Monday, January 10, 2011

Snow Day

So, we got the news today that both school and work were cancelled due to our snow.  Looks like we got about 4" at our house.  Of course, the first thing that Zoey wanted to do this morning was to go out in this stuff.  Unfortunately we do not have any real snow clothes, so I had to bundle her up with 2 tops, 2 pair of pans, 2 pair of socks ... you get it, double everything.  Boy did she have fun tromping around making footprints and throwing snowballs, even making a snow angel.  Duke even ventured out and did some exploring of the white stuff on his own.

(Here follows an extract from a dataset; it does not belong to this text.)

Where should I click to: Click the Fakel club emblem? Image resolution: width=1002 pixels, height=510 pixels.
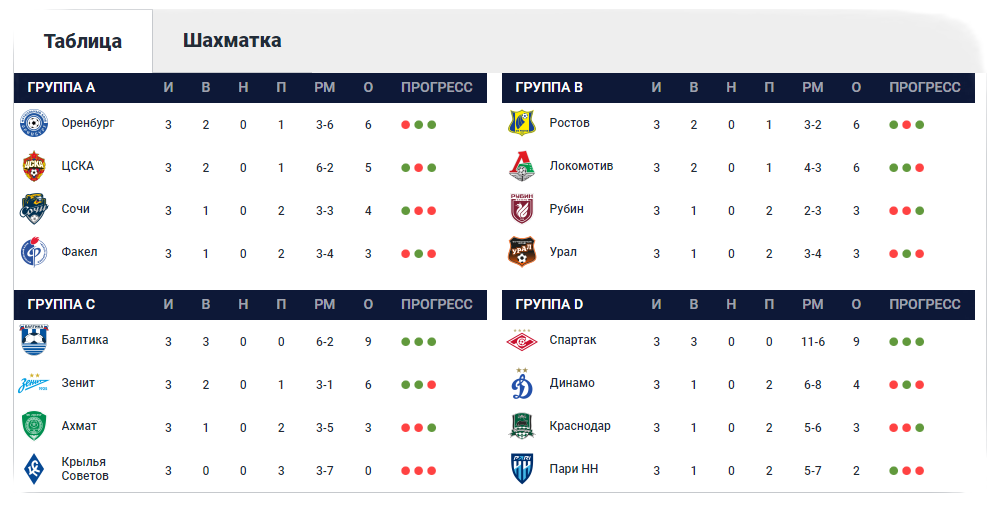[x=34, y=252]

We've watched a lot of movies today and tried to stay off each other's nerves.  I'm really glad I didn't have to go anywhere today because it looks awfully bad out there.  The road looks as bad now at 7 pm as they did at 7 am, maybe a little worse with the added layer of ice.  Good thing for us, both Zoey & I are homebound again tomorrow.  Maybe I'll get the house just a little cleaner

Riley Getting Her Groove On

1-10-11 3pm

So Riley had a decent night - only a couple of drops in her O2 while she was down to regular room air with it being pushed at 1 liter. So this morning they decided to take it completely off and see how she did during the day. We will also be watching her this evening without the air and they will be monitoring her breaths as they want to make sure she isn't dropping her O2 while she sleeps do to sleep apnea. She has kept her O2 up all day and we have had lots of talk and smiles - you can tell now that she is feeling better, but this is leading to her being frustrated with just simply being in bed lying down most of the time. I try and hold her and play with her as much as possible, but still trying to get some work done on this snow day. Overall - it has been a good day so far.

Sunday, January 9, 2011

1-9-11 7:45am

So last night wasn't as  bad as the night before. We tried to move Riley down to 25% O2 from 30% around 9pm last night and she did well until about 11ish - then she started to desat (her O2 went below 80 a bunch, when they want her above 85 when she sleeps). We would wake her up and her levels would go back up to the 90s. So we tried putting it back up to 30% O2 and put a roll under the back of her neck - this way we open up her airway for her a little more. Well she only had a couple of desat incidents in the night, but the nurses came in and fixed her head and did a little suction and she would come right back above 85 - mostly 90s actually. So that is good. Then this morning her IV started to leak - her nurses asked the doctors if they had to stick her again as she is a tough stick and her heart rate obviously goes through the roof when they do this. Well they looked at her C-Reactive Protein levels (remember if these are elevated it means there is inflammation somewhere in her body and they have been elevated this whole week - which means sickness/virus/infect/something wrong) from blood work this morning and they were down from yesterday - so no more IV medicine. We will just giver antibiodics through her feeding tube  now - less effective, but better then sticking her again. So we are moving in a nice direction today - which is a good feeling.